2.4.4. Les propriétés pragmatiques

La fonction pragmatique concerne d'une part la division de l'énoncé en thème/rhème, et d'autre part la saillance relative des éléments de l'énoncé. En ce qui concerne la composition, on peut dire que ces deux notions pragmatiques sont présentes. Effectivement selon G. Lazard il n'y a de coalescence que si les deux termes en question appartiennent au même membre de la structure de la visée communicative (ils sont tous les deux soit thématiques, soit rhématiques) et cette règle est générale (op. cit. p. 214).

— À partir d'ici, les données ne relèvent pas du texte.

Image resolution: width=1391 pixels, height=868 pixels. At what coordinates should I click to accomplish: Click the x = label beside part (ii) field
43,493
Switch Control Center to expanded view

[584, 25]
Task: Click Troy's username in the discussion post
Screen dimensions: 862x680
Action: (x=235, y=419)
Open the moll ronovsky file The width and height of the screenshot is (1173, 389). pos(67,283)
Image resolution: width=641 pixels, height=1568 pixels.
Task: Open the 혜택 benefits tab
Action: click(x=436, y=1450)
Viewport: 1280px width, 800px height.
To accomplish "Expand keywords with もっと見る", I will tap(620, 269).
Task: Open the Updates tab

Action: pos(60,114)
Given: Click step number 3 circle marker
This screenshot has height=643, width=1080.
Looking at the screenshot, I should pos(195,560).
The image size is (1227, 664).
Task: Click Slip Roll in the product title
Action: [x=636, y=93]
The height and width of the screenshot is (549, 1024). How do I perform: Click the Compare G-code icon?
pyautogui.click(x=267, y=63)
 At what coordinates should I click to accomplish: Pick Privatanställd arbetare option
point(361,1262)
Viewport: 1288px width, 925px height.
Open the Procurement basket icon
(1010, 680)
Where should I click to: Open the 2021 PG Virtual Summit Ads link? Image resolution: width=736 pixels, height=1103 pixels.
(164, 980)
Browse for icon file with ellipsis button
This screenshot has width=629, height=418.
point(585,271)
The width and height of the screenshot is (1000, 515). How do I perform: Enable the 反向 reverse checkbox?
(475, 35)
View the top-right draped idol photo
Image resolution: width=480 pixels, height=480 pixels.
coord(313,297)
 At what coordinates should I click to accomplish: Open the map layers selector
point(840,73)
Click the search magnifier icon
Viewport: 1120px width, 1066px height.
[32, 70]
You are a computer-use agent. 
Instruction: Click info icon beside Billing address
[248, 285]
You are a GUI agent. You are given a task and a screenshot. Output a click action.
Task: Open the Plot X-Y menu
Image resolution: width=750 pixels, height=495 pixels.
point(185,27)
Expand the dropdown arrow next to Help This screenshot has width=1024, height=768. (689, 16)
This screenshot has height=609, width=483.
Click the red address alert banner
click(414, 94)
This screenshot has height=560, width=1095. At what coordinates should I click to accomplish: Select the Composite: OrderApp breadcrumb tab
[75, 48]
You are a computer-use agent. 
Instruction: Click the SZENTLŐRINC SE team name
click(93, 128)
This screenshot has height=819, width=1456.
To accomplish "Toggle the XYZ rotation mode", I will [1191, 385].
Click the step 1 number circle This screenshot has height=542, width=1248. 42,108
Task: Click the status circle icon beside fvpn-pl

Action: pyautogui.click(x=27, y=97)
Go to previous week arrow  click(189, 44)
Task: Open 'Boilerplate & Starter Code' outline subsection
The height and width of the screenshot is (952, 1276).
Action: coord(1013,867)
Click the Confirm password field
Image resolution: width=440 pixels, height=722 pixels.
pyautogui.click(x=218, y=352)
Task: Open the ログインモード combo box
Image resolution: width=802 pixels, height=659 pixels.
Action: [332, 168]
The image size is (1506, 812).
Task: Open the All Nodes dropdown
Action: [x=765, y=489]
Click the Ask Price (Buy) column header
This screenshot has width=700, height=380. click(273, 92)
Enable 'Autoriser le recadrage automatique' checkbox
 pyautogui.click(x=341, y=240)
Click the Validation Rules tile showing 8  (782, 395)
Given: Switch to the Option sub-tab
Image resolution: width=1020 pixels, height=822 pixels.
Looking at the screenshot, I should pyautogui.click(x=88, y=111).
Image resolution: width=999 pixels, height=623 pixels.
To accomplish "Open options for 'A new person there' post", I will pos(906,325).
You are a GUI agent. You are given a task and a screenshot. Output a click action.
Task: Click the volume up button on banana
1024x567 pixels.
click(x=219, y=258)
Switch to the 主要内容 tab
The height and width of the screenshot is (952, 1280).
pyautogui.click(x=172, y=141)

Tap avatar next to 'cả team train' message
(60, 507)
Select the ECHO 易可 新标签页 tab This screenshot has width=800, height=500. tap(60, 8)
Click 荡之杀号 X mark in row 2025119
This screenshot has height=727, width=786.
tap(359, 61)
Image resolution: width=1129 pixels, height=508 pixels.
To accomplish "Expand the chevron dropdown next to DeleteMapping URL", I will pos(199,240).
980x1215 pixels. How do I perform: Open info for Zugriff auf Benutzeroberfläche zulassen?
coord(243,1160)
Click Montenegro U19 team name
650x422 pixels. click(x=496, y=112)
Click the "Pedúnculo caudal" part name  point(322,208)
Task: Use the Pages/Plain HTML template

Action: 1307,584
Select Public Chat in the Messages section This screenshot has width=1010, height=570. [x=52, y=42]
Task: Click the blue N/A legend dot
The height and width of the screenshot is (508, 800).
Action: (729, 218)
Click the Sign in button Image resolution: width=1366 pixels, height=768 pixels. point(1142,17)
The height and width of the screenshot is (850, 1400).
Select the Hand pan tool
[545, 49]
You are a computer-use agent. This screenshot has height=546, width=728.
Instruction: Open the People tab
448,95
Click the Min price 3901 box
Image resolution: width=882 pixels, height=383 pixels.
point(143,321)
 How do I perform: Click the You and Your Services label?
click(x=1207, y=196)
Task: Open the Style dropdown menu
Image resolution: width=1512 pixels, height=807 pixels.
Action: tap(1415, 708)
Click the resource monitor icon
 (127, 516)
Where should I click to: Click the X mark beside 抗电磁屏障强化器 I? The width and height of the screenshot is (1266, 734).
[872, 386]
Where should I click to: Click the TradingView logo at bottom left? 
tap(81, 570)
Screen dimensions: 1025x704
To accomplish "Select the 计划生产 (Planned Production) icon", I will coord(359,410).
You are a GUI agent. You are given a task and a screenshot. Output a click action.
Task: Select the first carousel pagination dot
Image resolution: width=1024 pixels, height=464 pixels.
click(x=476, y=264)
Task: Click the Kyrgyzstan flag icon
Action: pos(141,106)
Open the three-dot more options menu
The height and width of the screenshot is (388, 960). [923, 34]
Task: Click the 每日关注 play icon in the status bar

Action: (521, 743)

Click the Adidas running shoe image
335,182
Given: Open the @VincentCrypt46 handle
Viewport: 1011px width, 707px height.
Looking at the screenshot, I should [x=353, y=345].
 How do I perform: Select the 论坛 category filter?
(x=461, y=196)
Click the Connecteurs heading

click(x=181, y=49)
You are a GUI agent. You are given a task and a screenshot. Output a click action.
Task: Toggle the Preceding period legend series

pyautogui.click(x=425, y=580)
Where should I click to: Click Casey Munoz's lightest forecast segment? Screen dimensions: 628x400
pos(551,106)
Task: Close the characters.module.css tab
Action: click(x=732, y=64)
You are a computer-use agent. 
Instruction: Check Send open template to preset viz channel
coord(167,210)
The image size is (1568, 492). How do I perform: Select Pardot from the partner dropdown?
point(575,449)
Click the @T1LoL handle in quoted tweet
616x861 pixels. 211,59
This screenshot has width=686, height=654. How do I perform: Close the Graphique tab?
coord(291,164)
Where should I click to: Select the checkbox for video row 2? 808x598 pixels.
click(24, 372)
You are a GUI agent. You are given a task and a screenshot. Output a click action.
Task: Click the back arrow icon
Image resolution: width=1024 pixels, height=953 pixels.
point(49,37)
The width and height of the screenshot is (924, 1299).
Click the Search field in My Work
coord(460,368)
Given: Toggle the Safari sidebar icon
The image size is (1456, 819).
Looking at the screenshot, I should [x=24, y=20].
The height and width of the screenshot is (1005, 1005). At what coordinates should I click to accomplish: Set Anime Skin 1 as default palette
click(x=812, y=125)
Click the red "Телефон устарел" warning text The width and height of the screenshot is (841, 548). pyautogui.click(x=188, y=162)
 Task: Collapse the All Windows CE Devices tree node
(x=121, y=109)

En ce qui concerne la deuxième division, une distinction de saillance peut s'opérer entre les différents termes du rhème. Avec l'incorporation nous avons vu que quand un objet n'a pas de saillance dans le discours il est incorporé. Dans les langues qui ne possèdent pas le phénomène d'incorporation, sa fonction est remplie par la composition. Lorsqu'un objet n'est pas saillant aux yeux de l'énonciateur et qu'il est indéfini, il peut entrer en composition avec le verbe, et c'est ainsi que son statut d'élément non autonome de l'énoncé est exprimé. Pour mieux voir cette fonction de la composition, nous donnons les phrases turques:

(2-47) Eski müdür kitapyazdi.
(ancien / directeur / livre / écrivit)
L'ancien directeur a écrit (un/des) livre(s).
(2-48) ) Eski müdür kitab-i yazdi.
(ancien / directeur / livre-ACC / écrivit)
L'ancien directeur a écrit le livre.
(Underhill 1976).

La différence pragmatique des deux phrases est mise évidence quand on voit que dans la première ce qui est important n'est pas le ou les livres que le directeur a écrit individuellement, mais c'est le fait que le directeur a procédé à l'écriture. Par contre dans la deuxième phrase ce qui est important est le sort du livre en tant qu'individu. Par ailleurs, il est sûr que dans le discours qui a aboutit à la deuxième phrase "le livre" constitue un élément saillant du discours.

A partir de là, on peut dire que la relation de composition de l'objet sert essentiellement à la mise en arrière-plan (backgrounding) de l'information apportée par l'objet. Le rapport qui lie la composition et le marquage différentiel de l'objet est le suivant: lorsqu'un objet est indéfini il a une saillance pragmatique réduite. Un tel élément se met, d'une manière générale, en arrière-plan de la scène décrite à partir de l'événement. Un objet peu saillant peut perdre une partie de son autonomie syntaxique, il peut de ce fait dépendre d'un autre élément de la phrase. On peut dire que l'absence du marquage prépare en quelque sorte l'objet à entrer en composition avec le verbe. Un phénomène qui vient renforcer cette analyse c'est le fait que dans les langues qui connaissent le marquage différentiel de l'objet, quel que soit l'ordre habituel des constituants de l'énoncé et surtout la place de l'objet marqué, une fois qu'il ne l'est plus, il a tendance à se mettre au voisinage du verbe et souvent il se place immédiatement à côté de celui-ci.